Por esta razón, un equipo de investigación del CRE de Alzheimer compuesto por Elisa Pérez Redondo, responsable de la IAP, el neuropsicólogo Enrique Pérez Sáez, los psicólogos Elena González Ingelmo y J. Redondo Sánchez, y la coordinadora del Centro de Día del CREA, Beatriz Gómez Jiménez, ha estudiado la influencia de la IAP en la socialización y desarrollo de conductas prosociales e implicación en la actividad de personas residentes en unidades de convivencia del centro, incidiendo así en su bienestar emocional y calidad de vida.
Fomentar la autoestima, activar las emociones positivas, mejorar la atención y ampliar la estimulación sensorial, fueron algunos de los objetivos terapéuticos marcados al inicio de la investigación, en la que participaron tres personas afectadas por demencia, con interés pasado y afecto por los animales, que ya habían participado en sesiones de IAP anteriormente, sin historial de miedo o alergias y con una medicación estable y controlada.

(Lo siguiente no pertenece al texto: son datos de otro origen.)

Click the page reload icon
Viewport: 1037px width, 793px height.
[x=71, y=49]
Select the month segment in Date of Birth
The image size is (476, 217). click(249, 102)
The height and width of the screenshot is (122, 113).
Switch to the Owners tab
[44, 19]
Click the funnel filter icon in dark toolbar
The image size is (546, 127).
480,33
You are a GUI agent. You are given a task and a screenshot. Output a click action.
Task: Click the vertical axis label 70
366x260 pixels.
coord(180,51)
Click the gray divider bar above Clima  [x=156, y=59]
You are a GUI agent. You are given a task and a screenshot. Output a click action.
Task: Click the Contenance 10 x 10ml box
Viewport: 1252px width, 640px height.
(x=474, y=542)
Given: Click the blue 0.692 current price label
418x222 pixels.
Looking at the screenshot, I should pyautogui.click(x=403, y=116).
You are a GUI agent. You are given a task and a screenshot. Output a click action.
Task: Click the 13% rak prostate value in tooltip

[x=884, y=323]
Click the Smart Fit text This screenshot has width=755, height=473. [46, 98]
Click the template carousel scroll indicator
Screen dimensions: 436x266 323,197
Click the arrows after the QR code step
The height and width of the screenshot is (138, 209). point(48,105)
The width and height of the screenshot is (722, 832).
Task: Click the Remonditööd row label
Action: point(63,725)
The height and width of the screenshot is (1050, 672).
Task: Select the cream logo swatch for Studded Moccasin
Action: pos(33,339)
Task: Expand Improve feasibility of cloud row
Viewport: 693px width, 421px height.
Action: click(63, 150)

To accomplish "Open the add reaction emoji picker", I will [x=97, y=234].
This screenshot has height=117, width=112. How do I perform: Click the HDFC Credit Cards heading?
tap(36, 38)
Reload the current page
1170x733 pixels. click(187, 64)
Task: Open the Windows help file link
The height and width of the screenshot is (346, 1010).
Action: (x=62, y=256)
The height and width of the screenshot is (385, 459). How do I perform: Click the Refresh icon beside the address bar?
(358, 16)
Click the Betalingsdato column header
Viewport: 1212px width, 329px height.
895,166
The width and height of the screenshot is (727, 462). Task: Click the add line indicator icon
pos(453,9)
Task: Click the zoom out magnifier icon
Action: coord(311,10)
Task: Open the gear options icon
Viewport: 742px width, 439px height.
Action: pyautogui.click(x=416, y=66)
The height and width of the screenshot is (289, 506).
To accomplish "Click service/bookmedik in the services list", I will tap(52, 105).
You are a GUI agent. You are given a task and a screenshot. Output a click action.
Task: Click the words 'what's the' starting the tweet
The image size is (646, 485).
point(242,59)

Tras analizar los resultados, el equipo de investigación del CRE de Alzheimer concluyó que las sesiones de IAP tuvieron un efecto significativo sobre lasconductas pro-sociales, ya que aumentaron inclinaciones, miradas, contacto físico y verbalizaciones. Además, la intervención logró un resultado positivo sobre el afecto, con aumento del placer y disminución de la tristeza. Por último, el estudio también mostró un efecto positivo sobre la experiencia, aceptación y disfrute de la intervención, debido a que las personas aumentaron la participación, disfrute y relación con otros.